Recorded information:

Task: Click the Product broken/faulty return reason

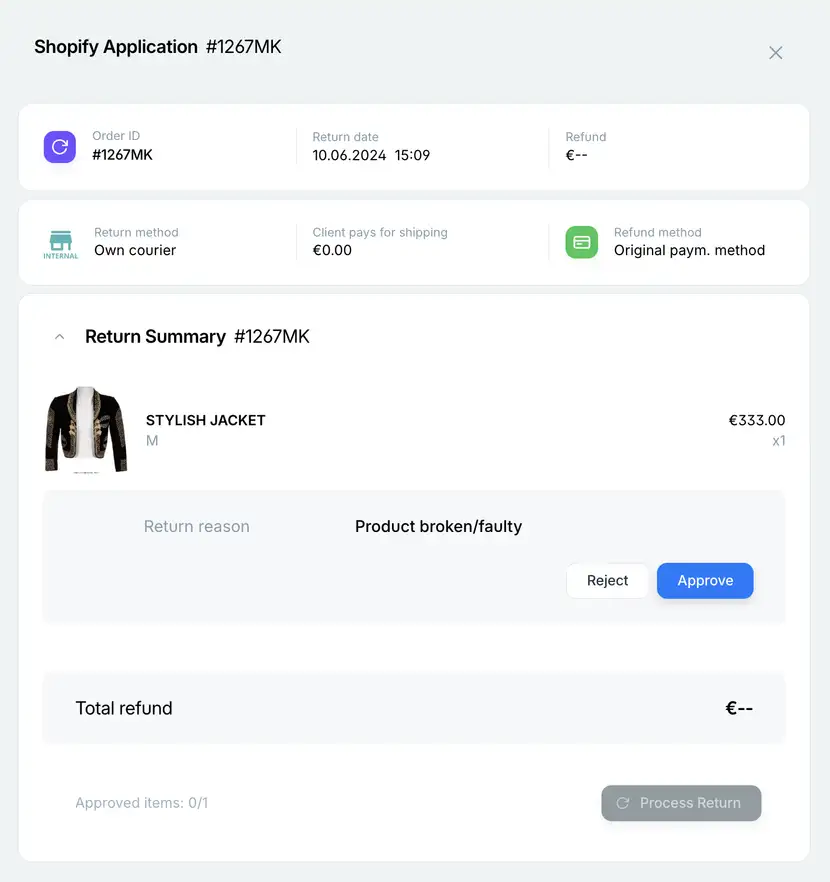Action: pos(439,526)
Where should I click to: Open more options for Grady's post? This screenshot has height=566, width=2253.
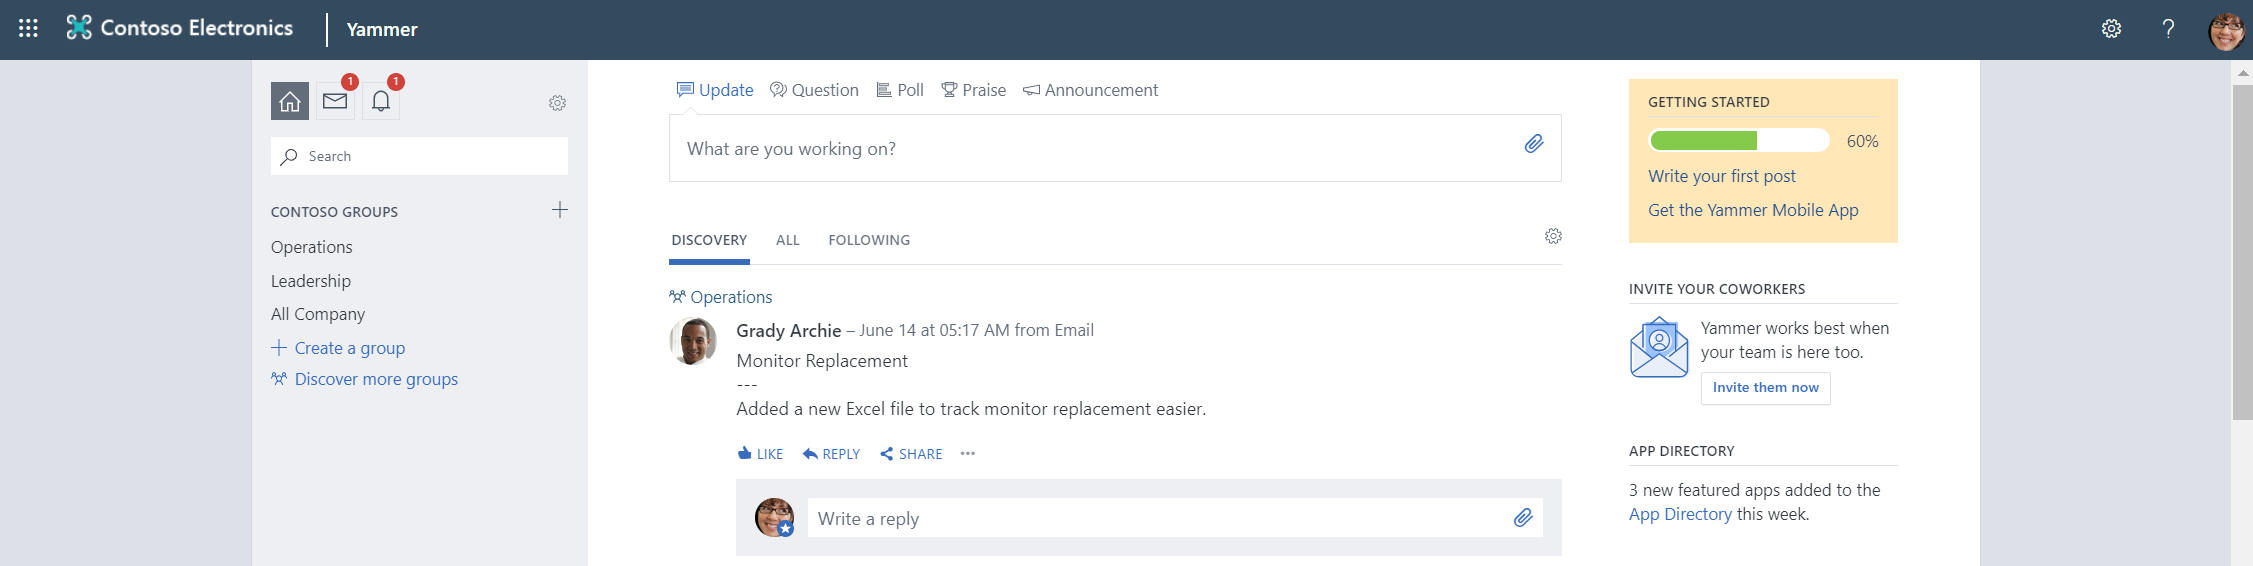pyautogui.click(x=967, y=453)
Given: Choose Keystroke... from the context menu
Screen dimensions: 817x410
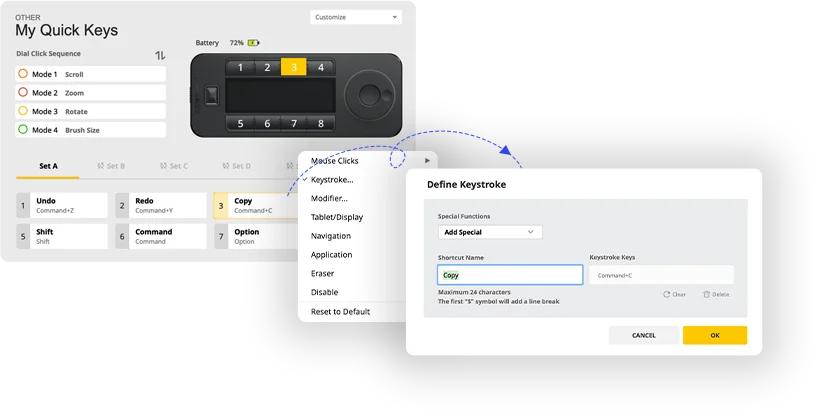Looking at the screenshot, I should pos(332,180).
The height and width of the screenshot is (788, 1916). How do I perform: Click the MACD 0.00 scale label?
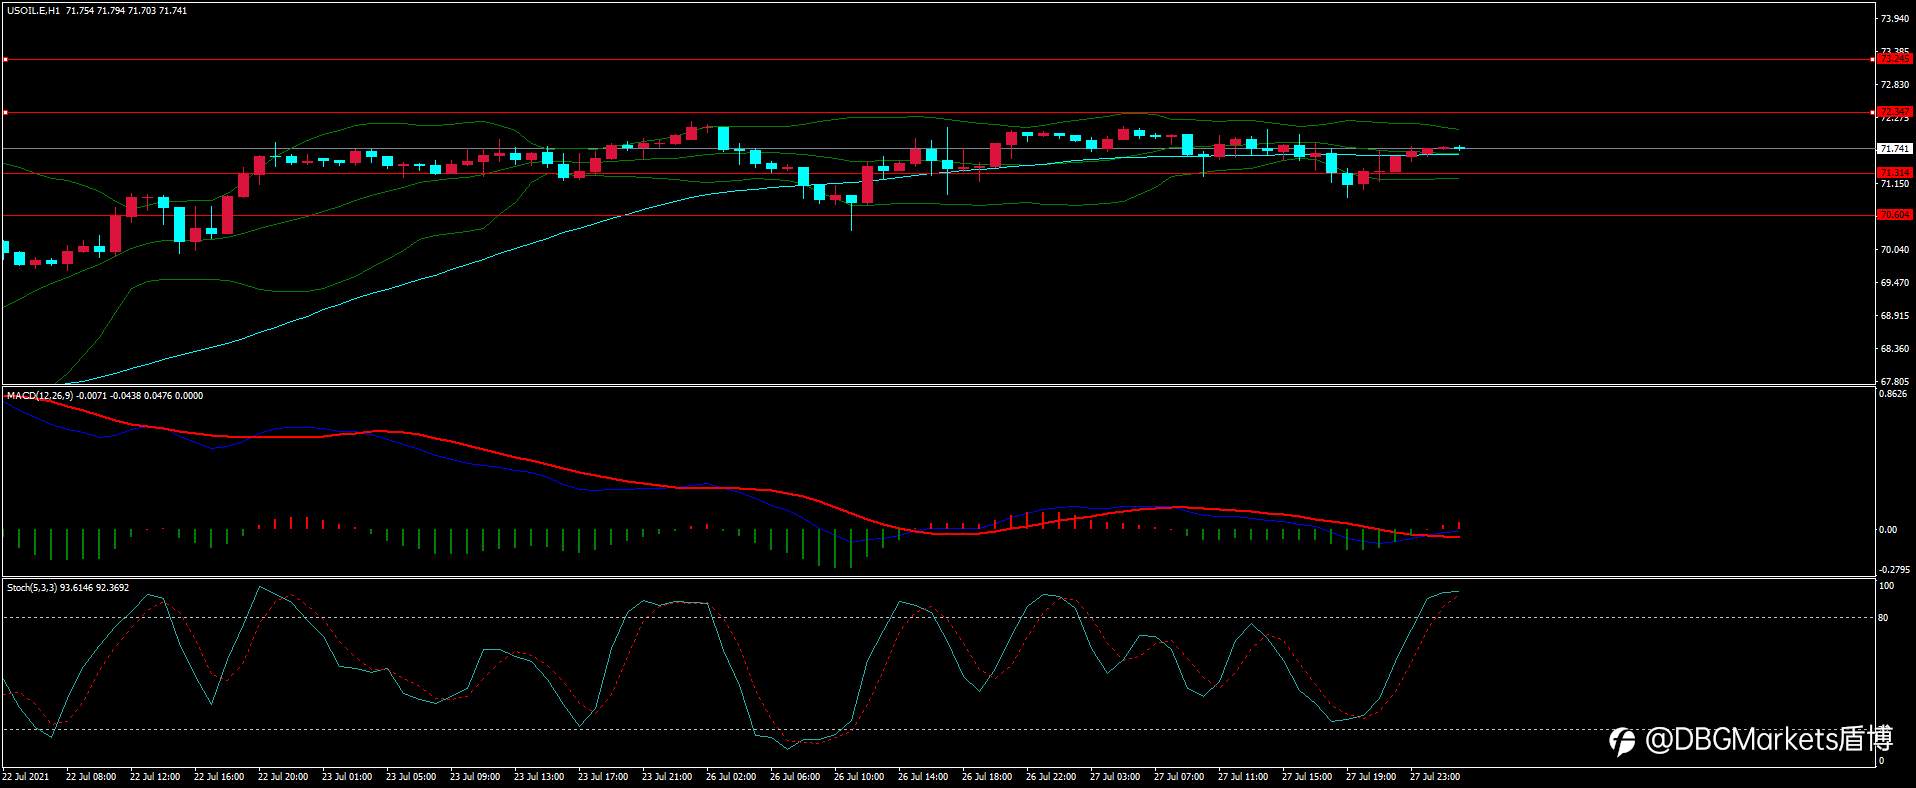tap(1888, 530)
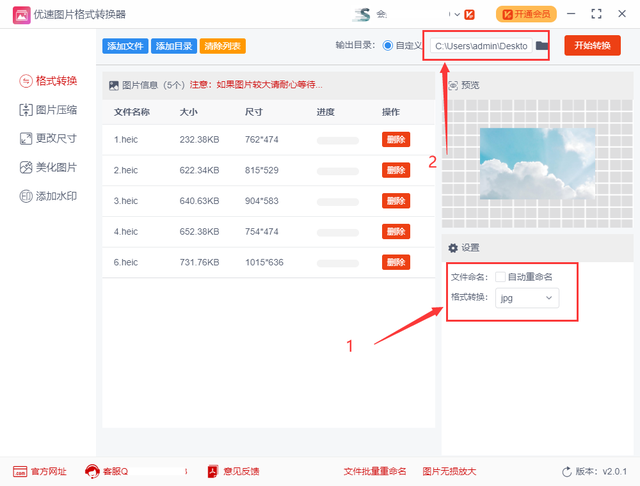This screenshot has width=640, height=486.
Task: Click the 官方网址 website icon
Action: (x=20, y=471)
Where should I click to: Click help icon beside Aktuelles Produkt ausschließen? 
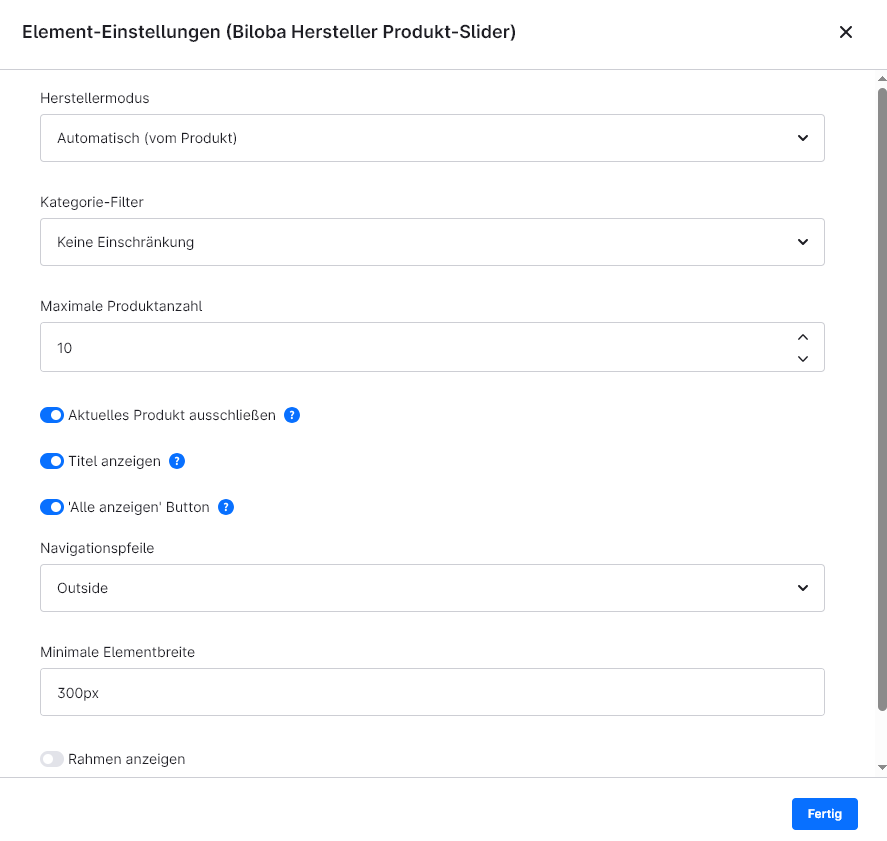click(292, 415)
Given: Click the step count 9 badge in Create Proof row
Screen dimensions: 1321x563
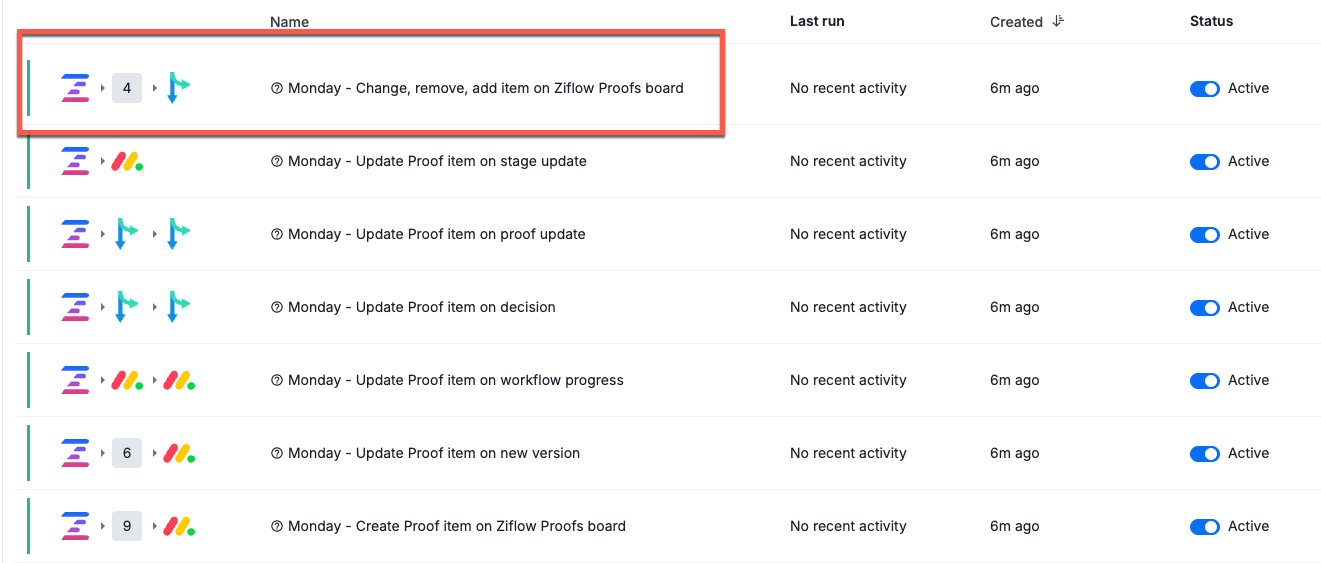Looking at the screenshot, I should click(x=127, y=526).
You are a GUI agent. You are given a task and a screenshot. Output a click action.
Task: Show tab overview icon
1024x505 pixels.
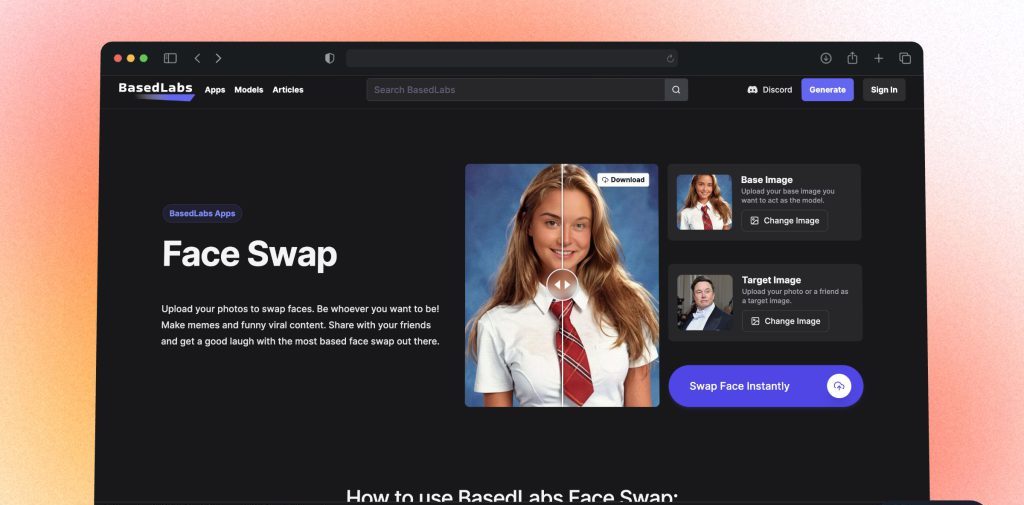pos(905,58)
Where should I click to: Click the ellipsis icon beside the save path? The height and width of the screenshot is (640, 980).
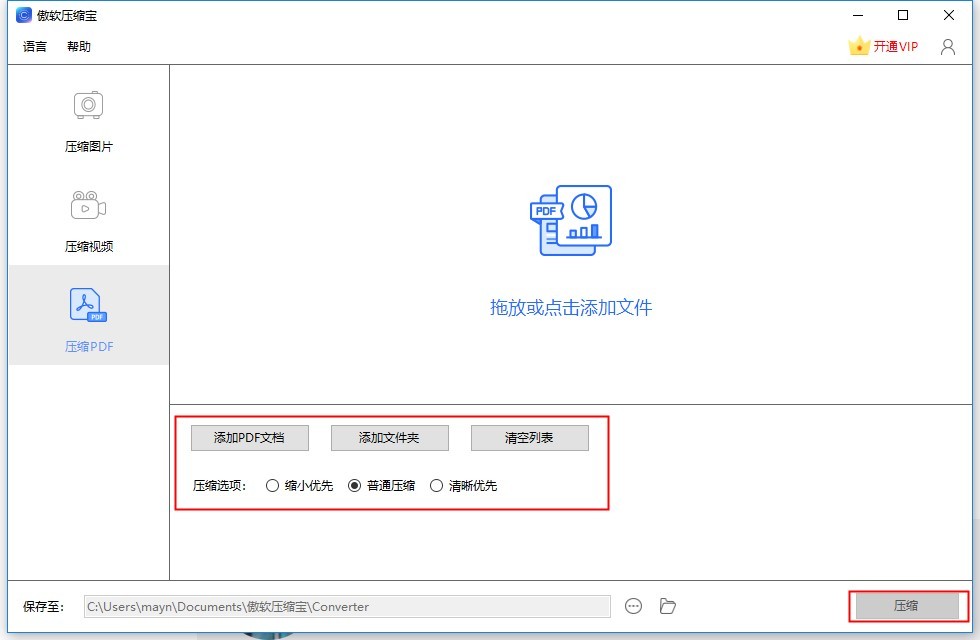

Exercise description: Transcribe everything above exactly. Do not include the pictures.

Task answer:
Task: Click the Product broken/faulty return reason

Action: pos(439,526)
Where should I click to: Open more options for Grady's post? This screenshot has height=566, width=2253.
pyautogui.click(x=967, y=453)
Given: Choose Keystroke... from the context menu
Screen dimensions: 817x410
Looking at the screenshot, I should pos(332,180).
The height and width of the screenshot is (788, 1916). How do I perform: Click the MACD 0.00 scale label?
tap(1888, 530)
This screenshot has width=640, height=486.
Task: Click the 官方网址 website icon
Action: (x=20, y=471)
Where should I click to: Click help icon beside Aktuelles Produkt ausschließen? 
click(292, 415)
Given: Click the step count 9 badge in Create Proof row
Screen dimensions: 1321x563
Looking at the screenshot, I should click(x=127, y=526).
You are a GUI agent. You are given a task and a screenshot. Output a click action.
Task: Show tab overview icon
1024x505 pixels.
pos(905,58)
Where should I click to: Click the ellipsis icon beside the save path? The height and width of the screenshot is (640, 980).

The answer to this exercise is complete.